A quarter of the workforce at Grundig, one of the best-known names in consumer electronics, is being made redundant as Philips, the Dutch electronics giant, forces its troublesome subsidiary to stand on its own feet. From the end of this year Philips will no longer automatically reimburse Grundig's losses.
A spokesman for Philips said the move would give Grundig "the same status as Philips' other subsidiaries".
The job losses, affecting 3,000 employees out of a workforce of 11,600, come at a bad time for the German economy, which is dangerously on the verge of drifting back into recession.

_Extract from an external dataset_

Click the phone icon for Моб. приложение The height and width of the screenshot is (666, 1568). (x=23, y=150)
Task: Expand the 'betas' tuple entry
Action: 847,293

Some 2,200 of the job cuts are in Germany, which is starting to suffer badly from uncompetitive labour rates compared with the rest of Europe.
Grundig said it was confident about its prospects despite being forced to stand alone. A spokesman said that although the company would make another loss this year, it would go into 1997 "without the burdens" of previous years' losses.
Its current restructuring and job cuts meant it would be able to achieve better results, he added.
Peter van der Wal, chairman of Grundig, said the restructuring was made necessary by "the ever-decreasing market in classic consumer electronics, the currency-related fall in prices on exports and the high costs at German production centres".
Costs of the reorganisation at Grundig are high. The company, which lost DM127m (pounds 56m) in 1994, said the redundancies and subsequent reorganisation bill would amount to DM70m. The size of the loss for 1995 will not be divulged until next month.
The shake-up at Grundig has been on the cards for some time, although the company's problems have featured low down on Philips' lengthy list of priorities in the last couple of years. Philips will incur an extraordinary charge of 300m guilders (pounds 118m) for the remedial action at Grundig.
Last year saw Philips bite the bullet and abandon the low profit margins of the extremely competitive personal computer market. At the same time the company slashed 20 per cent from the prices in its consumer electronics catalogue.
Those two moves led to 5,000 job losses, which themselves were part of a wider restructuring that involved a total of 15,000 redundancies worldwide. The financial cost of the exercise ran to 1.2bn guilders.
Philips is now concentrating on high value-added products, where profit margins are more stable.